Supplied data
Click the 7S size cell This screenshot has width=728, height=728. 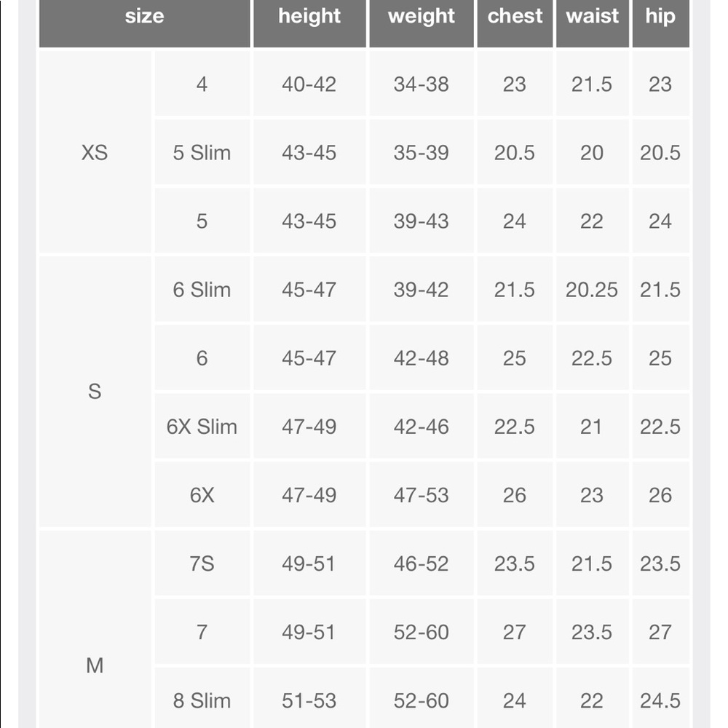coord(202,563)
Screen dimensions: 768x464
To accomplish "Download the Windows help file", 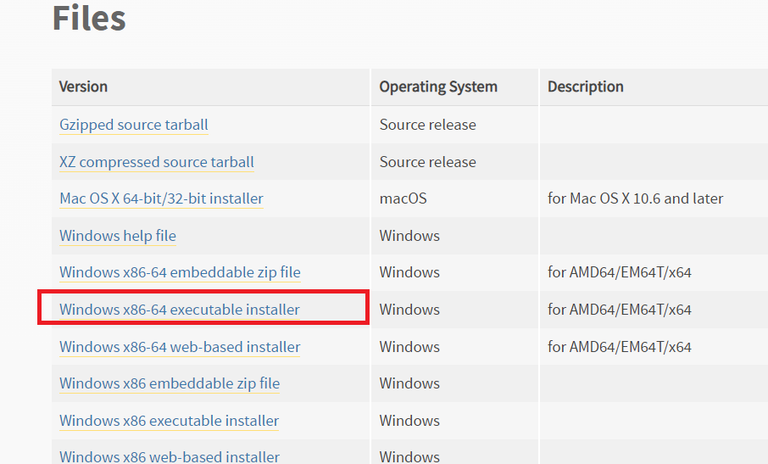I will 118,236.
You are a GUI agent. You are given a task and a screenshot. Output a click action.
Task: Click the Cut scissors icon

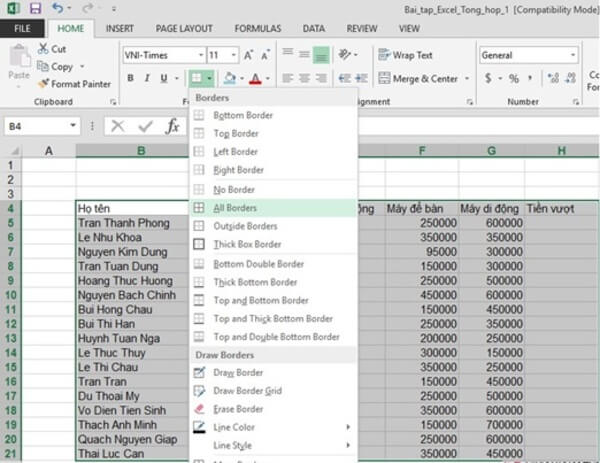click(44, 49)
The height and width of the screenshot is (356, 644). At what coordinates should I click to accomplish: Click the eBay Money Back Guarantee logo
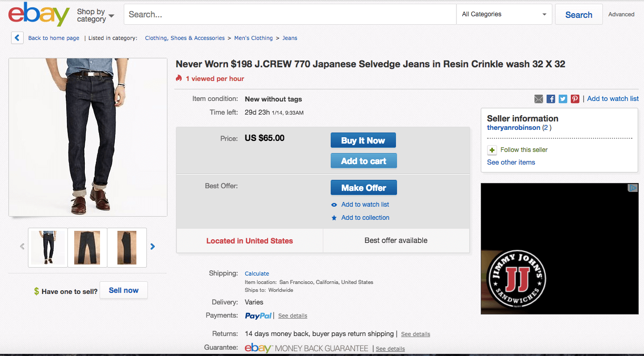257,348
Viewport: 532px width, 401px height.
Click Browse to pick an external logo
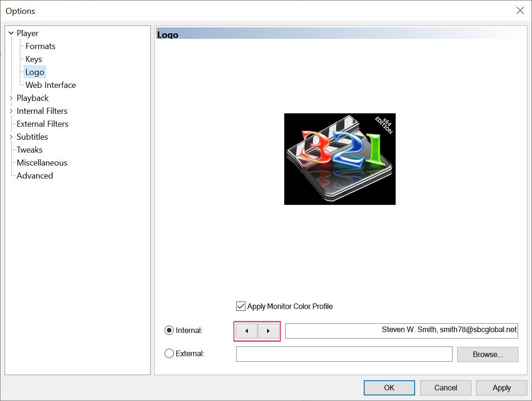(x=487, y=354)
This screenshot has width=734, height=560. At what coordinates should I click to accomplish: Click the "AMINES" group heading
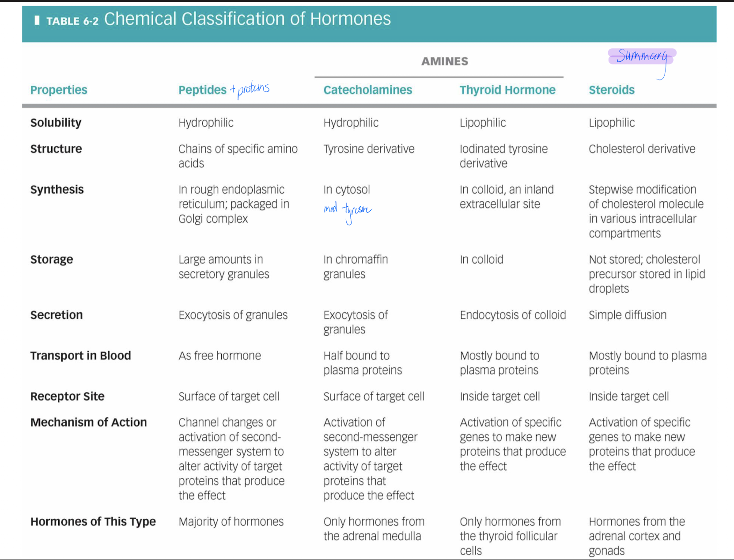[444, 61]
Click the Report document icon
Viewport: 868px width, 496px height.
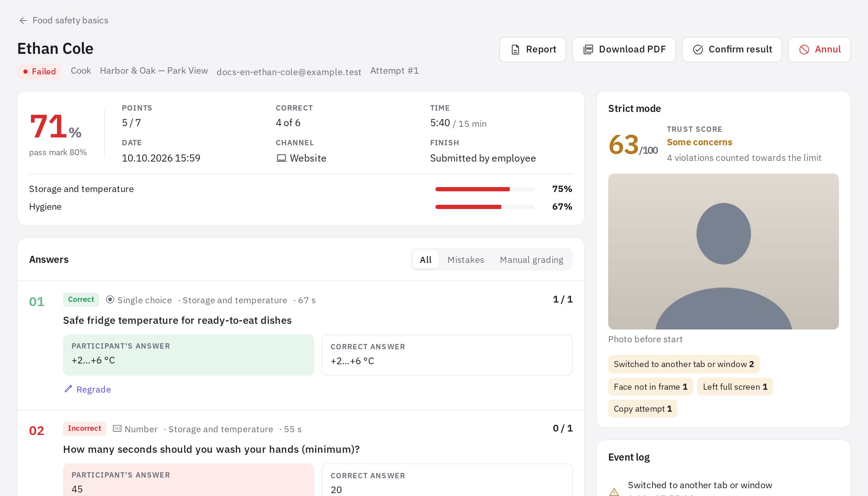point(515,50)
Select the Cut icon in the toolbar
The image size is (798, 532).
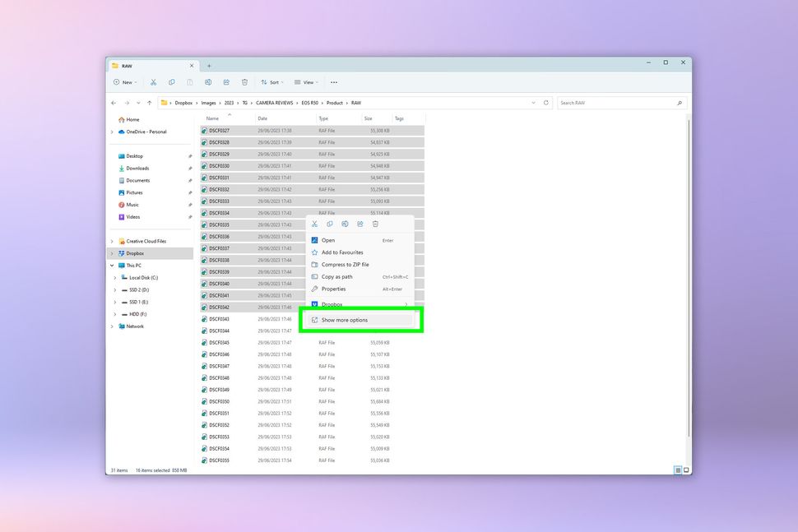(153, 82)
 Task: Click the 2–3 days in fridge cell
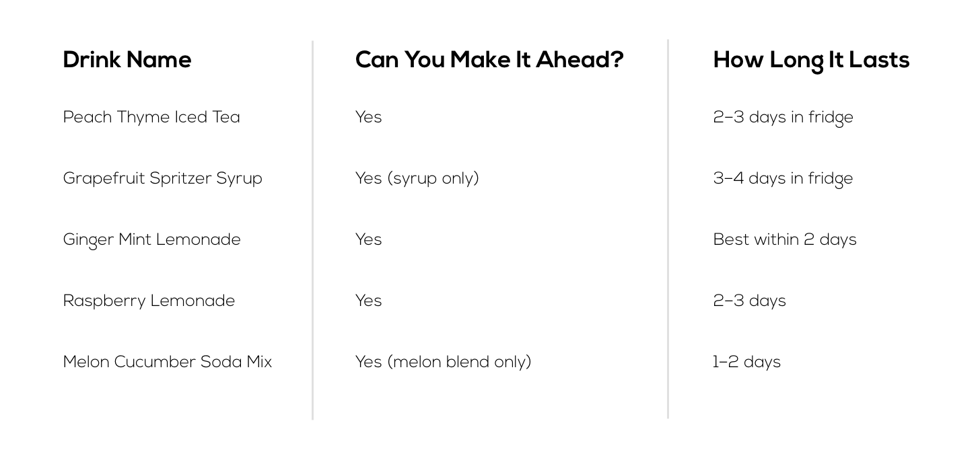click(783, 118)
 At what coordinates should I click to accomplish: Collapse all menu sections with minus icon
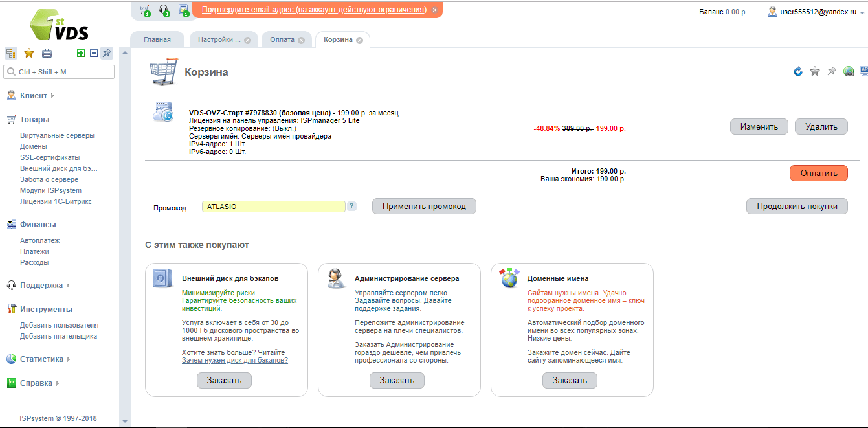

What needs to be done
What is needed is a word-for-word copy of the lines from the one containing "Click Browse to pick an external logo" through the final line of the records above, both included, with the pictures left out.

Solution for this problem
Click Browse to pick an external logo
(x=487, y=354)
This screenshot has width=734, height=560. At what coordinates should I click to accomplish: Click the "AMINES" group heading
[444, 61]
Click the Report document icon
Viewport: 868px width, 496px height.
point(515,50)
Select the Cut icon in the toolbar
The image size is (798, 532).
(153, 82)
 Task: Click the 2–3 days in fridge cell
click(783, 118)
 At what coordinates should I click to accomplish: Collapse all menu sections with minus icon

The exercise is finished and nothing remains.